The FBI’s lawyers took what they described as the “unusual step” in late March of asking the judge to reconsider his order, repeating earlier arguments that revealing the full details of the technique would be “harmful to the public interest.” The information might damage future investigations by allowing potential targets to learn about the FBI’s tactics, its attorneys argued, and might “discourage cooperation from third parties and other governmental agencies who rely on these techniques in critical situations.” The bureau sometimes pays third parties for exploitable security flaws, which lose their market value when they are made public and get fixed.
FBI officials declined to comment to The Intercept about their legal strategy.
In their frequent public arguments against unbreakable encryption, FBI officials have been arguing that public safety takes precedence over personal privacy.
But if this case gets dropped, the “defendant walks because the government has decided that its secrecy trumps someone else’s becoming a victim of Crime Everyone Hates,” Scott Greenfield, a criminal defense lawyer, wrote in his blog Simple Justice.
“The FBI would rather let a criminal go free than actually follow a court order designed to ensure a fair defense” even though revealing the bug “would almost certainly not help the defense,” tweeted Nicholas Weaver, a computer security researcher at the International Computer Science Institute in Berkeley, California.
And this isn’t the first time FBI has expressed “its preference for secrecy over public safety,” tweeted Amie Stepanovich, U.S. policy manager for digital rights group Access Now.
Indeed, the FBI’s insistence on keeping certain surveillance tools secret – particularly the Stingray, or IMSI catcher, which imitates a cellphone tower to secretly grab up data about nearby phones – is letting criminals go free.

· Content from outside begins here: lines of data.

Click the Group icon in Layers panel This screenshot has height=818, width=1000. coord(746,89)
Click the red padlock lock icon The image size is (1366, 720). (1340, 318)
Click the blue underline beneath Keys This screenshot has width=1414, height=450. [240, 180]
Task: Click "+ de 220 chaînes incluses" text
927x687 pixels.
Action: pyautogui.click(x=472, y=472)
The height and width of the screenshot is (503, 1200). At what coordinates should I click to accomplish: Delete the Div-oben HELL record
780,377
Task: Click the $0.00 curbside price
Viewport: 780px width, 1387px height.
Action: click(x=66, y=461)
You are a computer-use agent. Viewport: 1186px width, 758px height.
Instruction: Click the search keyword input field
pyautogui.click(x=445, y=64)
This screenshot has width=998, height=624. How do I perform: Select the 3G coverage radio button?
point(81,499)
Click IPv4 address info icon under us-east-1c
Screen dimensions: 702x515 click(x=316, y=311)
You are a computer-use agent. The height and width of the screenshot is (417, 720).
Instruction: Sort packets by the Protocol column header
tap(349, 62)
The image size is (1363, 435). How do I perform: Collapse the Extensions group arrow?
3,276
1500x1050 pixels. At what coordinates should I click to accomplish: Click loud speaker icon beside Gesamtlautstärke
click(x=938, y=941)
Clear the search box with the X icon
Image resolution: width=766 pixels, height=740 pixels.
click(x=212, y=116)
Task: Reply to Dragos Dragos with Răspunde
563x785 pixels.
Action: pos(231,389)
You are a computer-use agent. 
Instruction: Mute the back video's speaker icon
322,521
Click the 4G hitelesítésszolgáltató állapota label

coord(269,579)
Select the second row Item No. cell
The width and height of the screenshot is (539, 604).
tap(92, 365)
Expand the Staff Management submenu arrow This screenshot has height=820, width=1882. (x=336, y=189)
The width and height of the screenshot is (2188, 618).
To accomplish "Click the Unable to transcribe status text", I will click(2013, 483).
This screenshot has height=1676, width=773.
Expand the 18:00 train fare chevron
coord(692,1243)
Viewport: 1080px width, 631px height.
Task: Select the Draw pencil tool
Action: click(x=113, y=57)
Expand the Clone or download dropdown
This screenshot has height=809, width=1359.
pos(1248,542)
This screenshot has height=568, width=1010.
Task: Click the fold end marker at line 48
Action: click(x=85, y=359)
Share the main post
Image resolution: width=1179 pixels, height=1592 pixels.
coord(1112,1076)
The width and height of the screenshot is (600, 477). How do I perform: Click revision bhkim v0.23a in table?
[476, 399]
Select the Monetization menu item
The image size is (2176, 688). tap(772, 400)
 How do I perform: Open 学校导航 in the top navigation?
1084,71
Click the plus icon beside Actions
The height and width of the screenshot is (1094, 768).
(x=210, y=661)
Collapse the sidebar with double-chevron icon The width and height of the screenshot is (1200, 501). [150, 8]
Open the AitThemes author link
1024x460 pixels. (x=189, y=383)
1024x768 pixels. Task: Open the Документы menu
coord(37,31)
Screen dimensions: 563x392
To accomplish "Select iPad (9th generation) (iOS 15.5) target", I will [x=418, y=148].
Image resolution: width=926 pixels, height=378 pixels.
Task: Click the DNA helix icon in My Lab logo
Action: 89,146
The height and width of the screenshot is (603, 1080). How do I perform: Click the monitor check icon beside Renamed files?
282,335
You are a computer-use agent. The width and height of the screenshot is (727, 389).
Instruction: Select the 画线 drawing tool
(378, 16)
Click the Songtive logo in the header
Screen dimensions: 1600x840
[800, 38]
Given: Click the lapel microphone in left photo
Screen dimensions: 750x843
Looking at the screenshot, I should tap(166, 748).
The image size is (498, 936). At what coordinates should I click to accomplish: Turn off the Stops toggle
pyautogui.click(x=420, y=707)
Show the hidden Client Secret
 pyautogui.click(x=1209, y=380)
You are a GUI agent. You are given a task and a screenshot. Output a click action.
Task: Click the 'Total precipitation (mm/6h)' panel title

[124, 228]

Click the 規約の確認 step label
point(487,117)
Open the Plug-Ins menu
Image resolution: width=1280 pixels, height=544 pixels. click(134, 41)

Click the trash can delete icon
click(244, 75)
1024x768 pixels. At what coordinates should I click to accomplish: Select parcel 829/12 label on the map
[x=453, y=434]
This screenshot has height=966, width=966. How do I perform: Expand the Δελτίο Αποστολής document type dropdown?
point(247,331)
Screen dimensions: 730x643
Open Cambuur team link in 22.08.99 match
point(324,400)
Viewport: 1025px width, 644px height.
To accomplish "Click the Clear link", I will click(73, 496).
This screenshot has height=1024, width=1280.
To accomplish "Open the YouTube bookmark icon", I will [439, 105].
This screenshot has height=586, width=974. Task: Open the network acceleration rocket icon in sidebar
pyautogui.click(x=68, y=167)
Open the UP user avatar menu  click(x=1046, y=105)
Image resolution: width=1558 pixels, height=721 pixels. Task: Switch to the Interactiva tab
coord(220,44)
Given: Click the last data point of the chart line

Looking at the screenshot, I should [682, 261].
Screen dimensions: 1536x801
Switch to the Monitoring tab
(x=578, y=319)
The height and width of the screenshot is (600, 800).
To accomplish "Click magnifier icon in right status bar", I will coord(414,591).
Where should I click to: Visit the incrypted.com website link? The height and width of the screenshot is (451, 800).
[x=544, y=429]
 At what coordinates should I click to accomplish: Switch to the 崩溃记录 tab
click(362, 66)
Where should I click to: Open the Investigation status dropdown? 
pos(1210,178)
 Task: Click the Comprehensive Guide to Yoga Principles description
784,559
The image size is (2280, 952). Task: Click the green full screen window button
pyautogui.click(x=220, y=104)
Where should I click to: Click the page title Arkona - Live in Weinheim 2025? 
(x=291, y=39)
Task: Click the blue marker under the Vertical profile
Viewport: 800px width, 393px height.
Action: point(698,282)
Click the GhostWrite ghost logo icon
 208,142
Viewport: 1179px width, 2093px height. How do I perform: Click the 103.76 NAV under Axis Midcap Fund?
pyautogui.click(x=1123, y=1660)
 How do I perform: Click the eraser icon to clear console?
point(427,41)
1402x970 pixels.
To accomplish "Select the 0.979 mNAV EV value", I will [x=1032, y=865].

In Baltimore, 2,000 convictions may be overturned because of evidence that the police and the FBI purposefully withheld and then lied about the capabilities of the technology.
And last week, a city judge in Baltimore reluctantly tossed out key murder evidence gathered with the use of a cell site simulator because the police, who had been concealing use of the device as part of a nondisclosure agreement with the FBI, used it without getting a search warrant. She called it an “unconstitutional search.”
Journalists have also reported on cases in New York and Florida where the FBI instructed prosecutors to offer a deal or drop the case entirely to hide details about the technology. In Milwaukee, the FBI simply tried to hide its use entirely from the record.
At least 20 local agencies have signed non-disclosure agreements when they purchased Stingrays, according to privacy advocate Mike Katz-Lacabe, who keeps track. The American Civil Liberties Union and other groups have chronicled federal and local law enforcement use of Stingrays in at least 23 states.
“We still don’t know all of the law enforcement agencies that actually have StingRay/HailStorm/DRTbox devices,” Katz-Lacabe wrote in an email to The Intercept. “With a few exceptions, we don’t know how they are used by each agency or how frequently. We don’t know their full range of impact on nearby phones as we don’t know the technical capabilities of the amplifiers and antennas that are used with the devices. We don’t know which agencies are using equipment that can actually intercept calls instead of just track them. I think that more cases will be thrown out as defense attorneys, judges, and the public learn about the technology that law enforcement has tried to keep secret,” he wrote.
Nathan Wessler, an attorney with the ACLU’s Speech, Privacy, and Technology Project, says the FBI’s openness about Stingrays seems to have gotten a little better since the DOJ updated its Stingray policy in September 2015 to increase privacy protections and legal requirements. “It looks like the DOJ policy has had an effect at least on what the FBI is telling judges when it seeks judicial authorization. The FBI should have exercised at least this level of candor with judges starting years ago, but at least there’s evidence that they’re doing so now,” he wrote in an email to The Intercept.
And yet, he wrote: “The biggest continuing problem involving FBI secrecy about Stingrays is at the state and local level, where the FBI’s nondisclosure agreement has kept judges, defense attorneys, and the public in the dark.”
When it comes to hacking tools, the FBI’s secrecy is “still intense,” Wessler concluded.